WHAT IS EXPECTED: Could you print each line of the material below exactly?
[MATERIAL SHOWN — start]
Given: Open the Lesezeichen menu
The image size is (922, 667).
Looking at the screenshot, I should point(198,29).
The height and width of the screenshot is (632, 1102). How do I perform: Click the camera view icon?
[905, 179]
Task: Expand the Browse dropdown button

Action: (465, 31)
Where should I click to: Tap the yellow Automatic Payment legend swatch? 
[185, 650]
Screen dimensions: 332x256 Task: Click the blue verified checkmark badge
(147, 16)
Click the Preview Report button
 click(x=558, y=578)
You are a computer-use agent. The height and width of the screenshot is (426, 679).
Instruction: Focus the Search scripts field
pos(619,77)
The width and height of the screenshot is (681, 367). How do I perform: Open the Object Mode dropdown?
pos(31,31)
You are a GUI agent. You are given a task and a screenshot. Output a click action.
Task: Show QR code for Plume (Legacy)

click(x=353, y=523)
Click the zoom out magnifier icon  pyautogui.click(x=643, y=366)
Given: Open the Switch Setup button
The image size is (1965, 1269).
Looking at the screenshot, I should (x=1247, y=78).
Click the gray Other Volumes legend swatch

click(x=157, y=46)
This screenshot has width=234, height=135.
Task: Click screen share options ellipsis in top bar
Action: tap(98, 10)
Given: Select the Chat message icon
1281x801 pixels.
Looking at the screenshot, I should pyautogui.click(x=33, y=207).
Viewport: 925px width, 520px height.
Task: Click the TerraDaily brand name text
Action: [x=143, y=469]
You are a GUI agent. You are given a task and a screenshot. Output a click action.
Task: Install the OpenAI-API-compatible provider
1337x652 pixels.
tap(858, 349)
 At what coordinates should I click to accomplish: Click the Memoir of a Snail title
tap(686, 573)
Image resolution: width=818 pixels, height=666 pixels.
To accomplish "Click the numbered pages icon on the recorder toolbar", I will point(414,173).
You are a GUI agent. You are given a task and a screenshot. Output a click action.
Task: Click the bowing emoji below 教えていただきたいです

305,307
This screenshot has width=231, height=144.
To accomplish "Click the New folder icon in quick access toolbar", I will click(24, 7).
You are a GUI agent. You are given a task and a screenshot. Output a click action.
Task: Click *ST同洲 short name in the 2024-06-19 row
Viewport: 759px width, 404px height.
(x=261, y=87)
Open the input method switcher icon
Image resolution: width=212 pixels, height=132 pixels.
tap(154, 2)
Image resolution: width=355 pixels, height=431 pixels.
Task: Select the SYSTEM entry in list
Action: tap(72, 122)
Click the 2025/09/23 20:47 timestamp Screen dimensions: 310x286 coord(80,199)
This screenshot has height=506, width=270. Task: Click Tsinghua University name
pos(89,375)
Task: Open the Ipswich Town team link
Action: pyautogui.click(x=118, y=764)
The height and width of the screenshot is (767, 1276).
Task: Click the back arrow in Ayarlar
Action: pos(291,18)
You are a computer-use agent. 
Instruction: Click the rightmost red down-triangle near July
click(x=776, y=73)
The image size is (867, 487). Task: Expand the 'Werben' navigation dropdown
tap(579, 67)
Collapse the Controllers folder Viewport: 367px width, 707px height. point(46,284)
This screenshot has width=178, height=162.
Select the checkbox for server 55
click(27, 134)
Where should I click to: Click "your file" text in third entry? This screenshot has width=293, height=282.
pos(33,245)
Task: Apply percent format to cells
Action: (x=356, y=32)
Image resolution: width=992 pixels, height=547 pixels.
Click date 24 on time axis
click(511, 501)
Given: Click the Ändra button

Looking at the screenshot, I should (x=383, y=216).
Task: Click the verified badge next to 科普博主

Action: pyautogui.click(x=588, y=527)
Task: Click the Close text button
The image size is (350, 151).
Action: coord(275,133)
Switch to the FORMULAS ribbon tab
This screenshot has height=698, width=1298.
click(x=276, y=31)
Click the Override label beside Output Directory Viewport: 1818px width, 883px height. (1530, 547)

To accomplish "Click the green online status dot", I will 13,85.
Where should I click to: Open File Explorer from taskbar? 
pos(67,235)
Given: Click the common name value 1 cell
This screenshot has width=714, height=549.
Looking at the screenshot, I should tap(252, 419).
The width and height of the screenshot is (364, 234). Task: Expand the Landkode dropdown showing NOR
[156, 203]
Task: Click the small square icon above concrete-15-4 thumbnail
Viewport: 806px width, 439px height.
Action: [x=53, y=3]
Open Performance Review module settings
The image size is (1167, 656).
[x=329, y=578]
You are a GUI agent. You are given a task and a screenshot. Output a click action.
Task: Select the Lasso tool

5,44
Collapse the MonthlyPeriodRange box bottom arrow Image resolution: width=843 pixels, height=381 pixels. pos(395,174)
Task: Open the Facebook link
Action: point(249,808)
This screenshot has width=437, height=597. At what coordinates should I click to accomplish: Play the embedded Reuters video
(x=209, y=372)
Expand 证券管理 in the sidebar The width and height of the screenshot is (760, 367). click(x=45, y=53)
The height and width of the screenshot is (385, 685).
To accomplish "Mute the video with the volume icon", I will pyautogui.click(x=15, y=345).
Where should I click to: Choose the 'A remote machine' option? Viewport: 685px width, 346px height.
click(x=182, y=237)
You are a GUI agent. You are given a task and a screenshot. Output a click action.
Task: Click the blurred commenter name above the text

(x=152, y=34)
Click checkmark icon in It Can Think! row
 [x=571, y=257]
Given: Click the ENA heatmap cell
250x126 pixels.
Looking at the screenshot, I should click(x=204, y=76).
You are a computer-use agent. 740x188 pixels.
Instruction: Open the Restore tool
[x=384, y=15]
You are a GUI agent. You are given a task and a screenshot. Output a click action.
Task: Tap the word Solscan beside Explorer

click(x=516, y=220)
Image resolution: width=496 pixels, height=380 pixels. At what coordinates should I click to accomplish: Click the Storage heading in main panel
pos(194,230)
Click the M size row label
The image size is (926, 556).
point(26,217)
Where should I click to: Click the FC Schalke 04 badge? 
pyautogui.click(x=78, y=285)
[MATERIAL SHOWN — finish]
COMPLETED TASK:
Given: Open the Lesezeichen menu
The image size is (922, 667).
Looking at the screenshot, I should point(198,29).
The height and width of the screenshot is (632, 1102). How do I perform: Click the camera view icon?
[905, 179]
Task: Expand the Browse dropdown button

Action: (465, 31)
Where should I click to: Tap the yellow Automatic Payment legend swatch? 
[185, 650]
Screen dimensions: 332x256 Task: Click the blue verified checkmark badge
(147, 16)
Click the Preview Report button
 click(x=558, y=578)
You are a computer-use agent. The height and width of the screenshot is (426, 679).
Instruction: Focus the Search scripts field
pos(619,77)
The width and height of the screenshot is (681, 367). How do I perform: Open the Object Mode dropdown?
pos(31,31)
You are a GUI agent. You are given a task and a screenshot. Output a click action.
Task: Show QR code for Plume (Legacy)

click(x=353, y=523)
Click the zoom out magnifier icon  pyautogui.click(x=643, y=366)
Given: Open the Switch Setup button
The image size is (1965, 1269).
Looking at the screenshot, I should (x=1247, y=78).
Click the gray Other Volumes legend swatch

click(x=157, y=46)
This screenshot has width=234, height=135.
Task: Click screen share options ellipsis in top bar
Action: tap(98, 10)
Given: Select the Chat message icon
1281x801 pixels.
Looking at the screenshot, I should pyautogui.click(x=33, y=207).
Viewport: 925px width, 520px height.
Task: Click the TerraDaily brand name text
Action: [x=143, y=469]
You are a GUI agent. You are given a task and a screenshot. Output a click action.
Task: Install the OpenAI-API-compatible provider
1337x652 pixels.
tap(858, 349)
 At what coordinates should I click to accomplish: Click the Memoir of a Snail title
tap(686, 573)
Image resolution: width=818 pixels, height=666 pixels.
To accomplish "Click the numbered pages icon on the recorder toolbar", I will point(414,173).
You are a GUI agent. You are given a task and a screenshot. Output a click action.
Task: Click the bowing emoji below 教えていただきたいです

305,307
This screenshot has width=231, height=144.
To accomplish "Click the New folder icon in quick access toolbar", I will click(24, 7).
You are a GUI agent. You are given a task and a screenshot. Output a click action.
Task: Click *ST同洲 short name in the 2024-06-19 row
Viewport: 759px width, 404px height.
(x=261, y=87)
Open the input method switcher icon
Image resolution: width=212 pixels, height=132 pixels.
tap(154, 2)
Image resolution: width=355 pixels, height=431 pixels.
Task: Select the SYSTEM entry in list
Action: tap(72, 122)
Click the 2025/09/23 20:47 timestamp Screen dimensions: 310x286 coord(80,199)
This screenshot has height=506, width=270. Task: Click Tsinghua University name
pos(89,375)
Task: Open the Ipswich Town team link
Action: pyautogui.click(x=118, y=764)
The height and width of the screenshot is (767, 1276).
Task: Click the back arrow in Ayarlar
Action: pos(291,18)
You are a computer-use agent. 
Instruction: Click the rightmost red down-triangle near July
click(x=776, y=73)
The image size is (867, 487). Task: Expand the 'Werben' navigation dropdown
tap(579, 67)
Collapse the Controllers folder Viewport: 367px width, 707px height. point(46,284)
This screenshot has width=178, height=162.
Select the checkbox for server 55
click(27, 134)
Where should I click to: Click "your file" text in third entry? This screenshot has width=293, height=282.
pos(33,245)
Task: Apply percent format to cells
Action: (x=356, y=32)
Image resolution: width=992 pixels, height=547 pixels.
Click date 24 on time axis
click(511, 501)
Given: Click the Ändra button

Looking at the screenshot, I should (x=383, y=216).
Task: Click the verified badge next to 科普博主

Action: pyautogui.click(x=588, y=527)
Task: Click the Close text button
The image size is (350, 151).
Action: coord(275,133)
Switch to the FORMULAS ribbon tab
This screenshot has height=698, width=1298.
click(x=276, y=31)
Click the Override label beside Output Directory Viewport: 1818px width, 883px height. (1530, 547)

To accomplish "Click the green online status dot", I will 13,85.
Where should I click to: Open File Explorer from taskbar? 
pos(67,235)
Given: Click the common name value 1 cell
This screenshot has width=714, height=549.
Looking at the screenshot, I should tap(252, 419).
The width and height of the screenshot is (364, 234). Task: Expand the Landkode dropdown showing NOR
[156, 203]
Task: Click the small square icon above concrete-15-4 thumbnail
Viewport: 806px width, 439px height.
Action: [x=53, y=3]
Open Performance Review module settings
The image size is (1167, 656).
[x=329, y=578]
You are a GUI agent. You are given a task and a screenshot. Output a click action.
Task: Select the Lasso tool

5,44
Collapse the MonthlyPeriodRange box bottom arrow Image resolution: width=843 pixels, height=381 pixels. pos(395,174)
Task: Open the Facebook link
Action: point(249,808)
This screenshot has width=437, height=597. At what coordinates should I click to accomplish: Play the embedded Reuters video
(x=209, y=372)
Expand 证券管理 in the sidebar The width and height of the screenshot is (760, 367). click(x=45, y=53)
The height and width of the screenshot is (385, 685).
To accomplish "Mute the video with the volume icon", I will pyautogui.click(x=15, y=345).
Where should I click to: Choose the 'A remote machine' option? Viewport: 685px width, 346px height.
click(x=182, y=237)
You are a GUI agent. You are given a task and a screenshot. Output a click action.
Task: Click the blurred commenter name above the text

(x=152, y=34)
Click checkmark icon in It Can Think! row
 [x=571, y=257]
Given: Click the ENA heatmap cell
250x126 pixels.
Looking at the screenshot, I should click(x=204, y=76).
You are a computer-use agent. 740x188 pixels.
Instruction: Open the Restore tool
[x=384, y=15]
You are a GUI agent. You are given a task and a screenshot. Output a click action.
Task: Tap the word Solscan beside Explorer

click(x=516, y=220)
Image resolution: width=496 pixels, height=380 pixels. At what coordinates should I click to accomplish: Click the Storage heading in main panel
pos(194,230)
Click the M size row label
The image size is (926, 556).
point(26,217)
Where should I click to: Click the FC Schalke 04 badge? 
pyautogui.click(x=78, y=285)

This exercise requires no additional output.